Harvesting and picking are currently probably the most diffused applications in field robotics, where robots are used in greenhouses, but also to collect fruit and vegetables. Weed control is also expanding, which is offering the opportunity to reduce the use of pesticides in farms, with solutions like the one from Ecorobotix.

Advances in computer vision are also leading to the development of autonomous seeding, spraying and thinning, whilst other interesting developments are happening in the food industry more broadly, where robots have been applied inside restaurants like Miso Robotics, or for food delivery like Starship.

Weed Control Robot by Ecorobotix

A Robot Revolution?

As has hopefully come across by now, it is likely that over the coming decades, robots will play increasingly important roles in our daily lives. Most of the advances will be related to the further development of AI, computer vision, sensors, navigation and semiconductor technology.

But whilst the future looks bright, there are a few clouds on the horizon. One of the biggest threats to the development of the sector no doubt comes in the form of regulatory risk. As many readers may already be aware of, there has been an increased amount of debate surrounding robotics and AI, with a particular emphasis on the effects that robots will have on our labor force.

My personal point of view on the topic is that robots increase the productivity and competitiveness of the companies adopting it. This increase in productivity can and should lead to an increase in average salaries, which should increase demand, actually creating new job opportunities. The main impact, as has been shown by different studies by Graetz and Michaels (London School of Economics) or by Bessem (Boston University School of Law), of the adoption of robots and automation is a shift from low/mid-level skilled labor, to higher-skilled labor, thus also driving an increase in overall salaries. In this way, robotics can be seen as a way to eliminate or reduce the more menial and dangerous jobs in our economies, and allow for a shift towards more creative and intellectual activities.

The main issue though is that the shift toward higher-skilled work will of course not be automatic and will require efforts related to education and re-qualification of certain kinds of jobs, as outlined in a 2017 Mckinsey report. This re-educational effort has to be led by governments as well as by the companies driving the technological revolution, and this is the most important action that must be undertaken if the impending robotics revolution is to be a success.

Parting Thoughts: The Skills Gap

Despite the concerns about automation and robotics’ effects on jobs, the current and foreseeable reality is that there is in fact a clear skills gap, and that many companies are unable to fill vacancies due to the lack of the qualified candidates for these positions related to future robotic technology. The European Commission, for example, predicted that Europe could face a shortage of up to 750 thousand skilled ICT workers by 2020, putting the development of digital skills at the core of their strategy for the EU labor market.
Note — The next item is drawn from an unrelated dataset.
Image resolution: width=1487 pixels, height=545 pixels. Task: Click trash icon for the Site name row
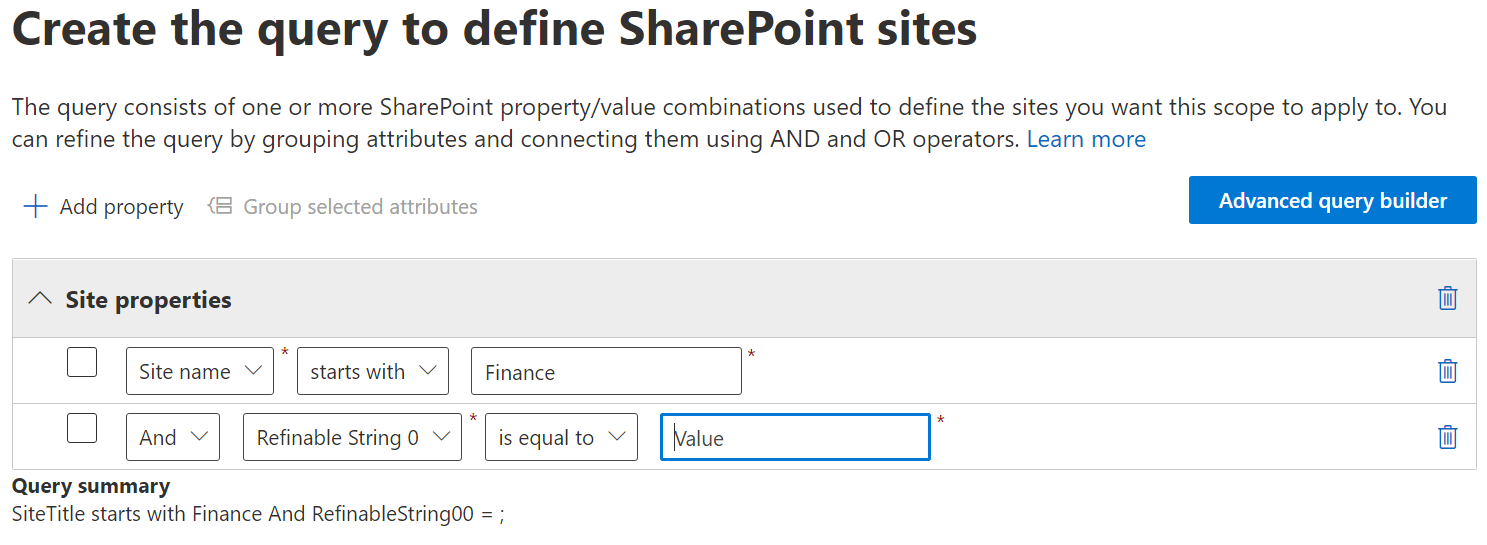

In the US it has been predicted that closing the skills gap in robotics and AI could fill an estimated 1 million new jobs, but only if large-scale public and private initiatives connect workers with the training they require. Closing the skills gap will necessitate closer linkages between companies and educational institutions in order to identify and equip workers for these new, more highly-demanded jobs, and better guide students on which courses have the most potential for their careers.
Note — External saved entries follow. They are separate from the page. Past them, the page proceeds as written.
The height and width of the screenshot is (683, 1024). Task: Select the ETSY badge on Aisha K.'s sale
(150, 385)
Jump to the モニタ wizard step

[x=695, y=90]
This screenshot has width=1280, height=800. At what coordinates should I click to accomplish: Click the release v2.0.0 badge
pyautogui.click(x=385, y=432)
To this end, the World Economic Forum launched an initiative aimed at sustaining the activities developed by companies and educational institutions to re-skill and up-skill the workforce for the economies of tomorrow, including in fields such as robotics and automation. Investments in robotics should be sustained by investments in human capital to curb the current skills gap, and allow companies to benefit from a greater level of interaction and complementarity between humans and machines, thus helping to drive economic growth and productivity improvements.